When interstellar gas falls towards a supermassive black hole, it liberates vast amounts of energy - so vast as to be capable of ejecting much of a galaxy’s gaseous reservoir. Ultimately, supermassive black holes may thus deprive themselves of further fuel and bring about the end of their own growth and that of their host galaxies. A new model developed at MPA now makes it possible to simulate winds accelerated by accreting black holes in galaxy evolution simulations in a physically accurate and validated way. By blowing dense gas from the galactic nucleus, and by halting inward flows from the galactic halo, the winds play a vital role in shaping the evolution of the black hole host galaxy.

By arranging AREPO cells in rigid, spherical layers, it is possible to represent accreting black holes as spherical boundaries (central panel). The boundary surfaces are then used to inject a wind with properties in line with those of observed small-scale outflows. When applied to homogeneous media, black hole winds power complex, spherical outflows (left-hand panel). One of the crucial tests to the new model was to verify that the properties of the large-scale, spherical outflows closely agree with theoretical expectations.

Every massive galaxy is thought to harbour a supermassive black hole in its nucleus. The more massive the galaxy, the greater the mass of the supermassive black hole. Thus, while the Milky Way hosts a black hole with a mass of about four million solar masses, giant galaxies such as M87 contain black holes with masses exceeding a billion times the mass of the Sun.

Supermassive black holes grow by accreting gas from their vicinity. As interstellar gas clouds spiral inwards under the black hole’s gravitational pull, they accelerate to prodigious speeds. If their kinetic energy is dissipated via friction, it can be liberated in the form of intense radiation or emanate from the galactic nucleus in the form of a wind.

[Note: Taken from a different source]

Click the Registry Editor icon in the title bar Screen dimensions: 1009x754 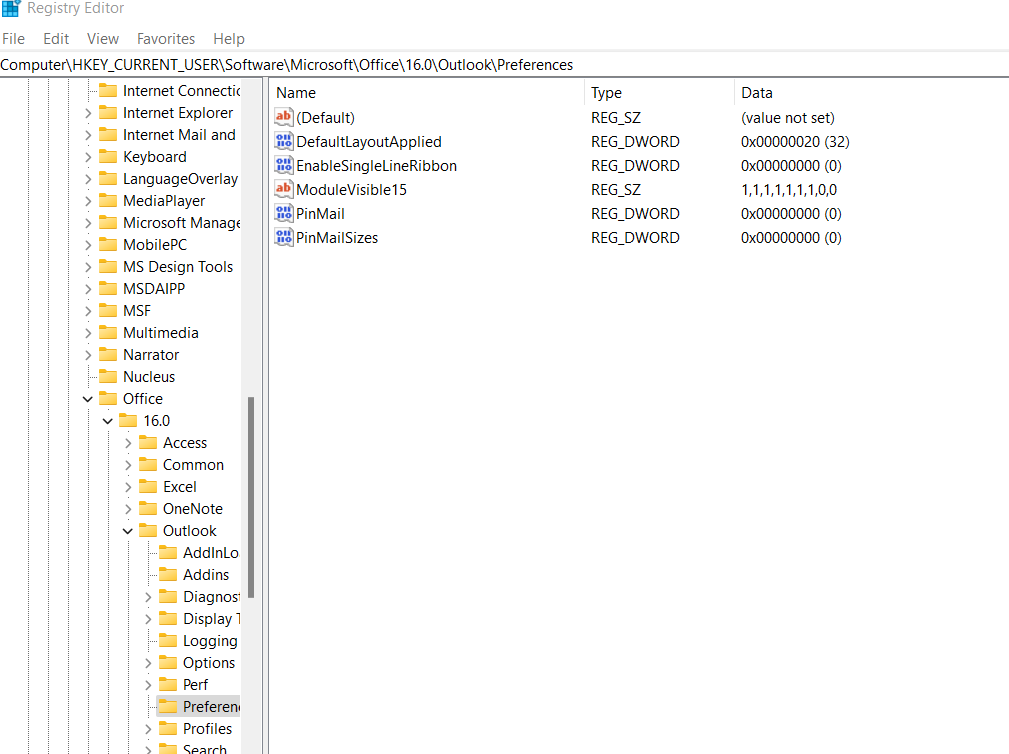[x=11, y=9]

Over the lifetime of a typical supermassive black hole, the total energy liberated via accretion exceeds the binding energy of its host galaxy by a factor of about 100. It takes only 1% of the liberated energy to expel the bulk of the galaxy’s gaseous reservoir. Without a source of gas, the galaxy is unable either to form stars or to feed its central black hole. Ultimately, supermassive black holes may bring thus about the end of their own growth together with that of their host galaxies.

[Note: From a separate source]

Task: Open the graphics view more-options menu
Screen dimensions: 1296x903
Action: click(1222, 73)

A small team of scientists based at the Max-Planck-Institute for Astrophysics (Garching, Germany) led by Tiago Costa has created a new method to accurately model winds launched from the vicinity of accreting supermassive black holes in realistic simulations of galaxy evolution. The new model exploits the irregular geometry of the mesh, on which flows of interstellar gas are represented in the state-of-the-art code AREPO developed by Volker Springel. Unlike in traditional hydrodynamic codes, where fluids are discretised onto Cartesian grids, AREPO solves the hydrodynamic equations on an irregular mesh (Fig. 1) that is free to move with the gas flow. By arranging AREPO cells in rigid, spherical layers, it is possible to represent accreting black holes as spherical boundaries. The boundary surfaces are then used to inject a wind with properties in line with those of observed small-scale outflows.

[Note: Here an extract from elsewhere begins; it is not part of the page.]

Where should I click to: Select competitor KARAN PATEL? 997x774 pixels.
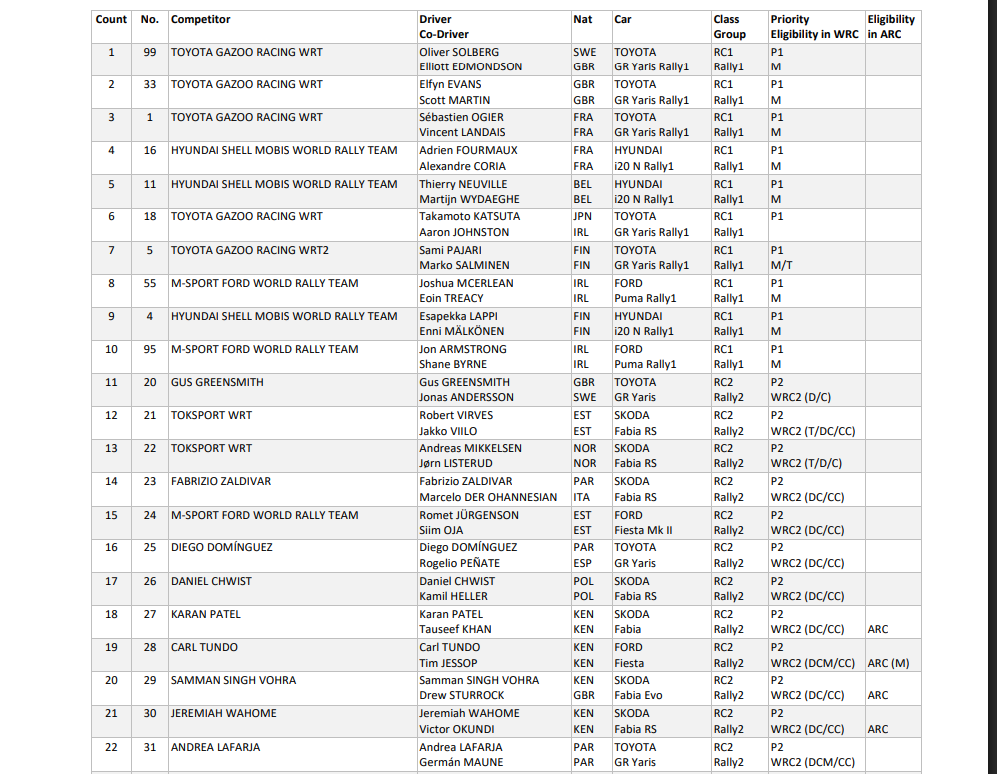pos(206,614)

After carefully testing the model (see figure), the research team went on to probe the impact of winds driven by supermassive black holes on the evolution of a massive disc galaxy such as the Milky Way. They performed a number of simulations of galactic discs containing, at the centre, a spherical boundary to represent an accreting, supermassive black hole.

Simulation of winds accelerated by accreting black holes

Density and temperature of gas around the accreting black hole, modelled with a spherical boundary. The black hole, located in the nucleus of the edge-on disc, liberates a spherical, small-scale wind. As it collides with the gaseous environment, the wind powers complex, bi-conical outflows that remove gas from the galactic nucleus but also from the extended gaseous halo that continuously feeds the central galaxy.

While the small-scale winds powered by the black hole are initially spherical, they are influenced by the geometry of the gaseous environment, having an easier time propagating towards the poles than along the disc. As a result, the winds power large-scale, conical outflows that remove gas from the galactic nucleus as well as from the extended gaseous halo surrounding the disc (see video).

The winds impact the host galaxy through multiple channels. On the one hand, they collide against gas in the galactic nucleus, ejecting it from the galaxy. By clearing out gas in the halo, on the other hand, the winds also prevent new material from replenishing the disc galaxy, slowly starving it off star formation fuel.

The new model for physical, black hole winds makes it possible to shed new light on the multiple mechanisms whereby supermassive black holes impact galaxy evolution. It also permits a completely new treatment for black hole accretion, which can be computed by measuring inflow rates across the boundary, rather than through assumptions about what this rate should look like. Applying the model to large-scale cosmological simulations will prove vital to test whether supermassive black holes can after all end star formation in the most massive galaxies.